As she had cycled through the village, she had been “struck so powerfully by the deprivation of facilities. There was no pub, no café, and just a Costcutter supermarket.”

She visited on the day of the government announcement that it was ending the subsidy for wood-pellet burning — an announcement that had caused shares in the Drax company to fall substantially. “It was quite clear that there were going to be job losses,” she said. “I personally think it was an incomprehensible decision by Chancellor.”

She warned that the cost of climate change and climate-change avoidance was being “disproportionately borne by people in poorer communities”, and asked the Synod to “be aware of those who carry the cost of our decisions”.

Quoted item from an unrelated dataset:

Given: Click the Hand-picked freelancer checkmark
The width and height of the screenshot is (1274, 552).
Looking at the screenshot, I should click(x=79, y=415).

The Synod approved the amended motion 205-6 with 4 recorded abstentions. It read:

 

That this Synod, believing that God’s creation is holy, that we are called to protect the earth now and for the future, and that climate change disproportionately affects the world’s poorest, and welcoming the conver-gence of ecumenical partners and faith communities in demanding that the nations of the world urgently seek to limit the global rise in average temperatures to a maximum of 2°C as agreed by the United Nations in Cancun:

(a) urge all governments at the COP 21 meeting in Paris to agree long- term pathways to a low carbon future, supported by meaningful short to medium term national emissions pledges from all major carbon emitting nations;

(b) endorse the World Bank’s call for the ending of fossil fuel subsidies and the redirection of fossil fuel subsidies and the redirection of those resources into renewable energy options;

(c) encourage the redirection of resources into other lower carbon energy options;

(d) request the Environment Working Group to develop Shrinking the Footprint to enable the whole Church to address the issue of climate change, and to develop and promote new “ecotheological resources”, as proposed by the Anglican Communion Environmental Network in February 2015;

(e) request the Ministry Division to hear the call of the Anglican Communion Environmental Network bishops for programmes of ministerial formation and in-service training to include components on eco-justice and ecotheology; and

(f) encourage parishes and dioceses to draw attention to the Initiative supported by members of the Faith and Climate network encouraging Christians to pray and fast.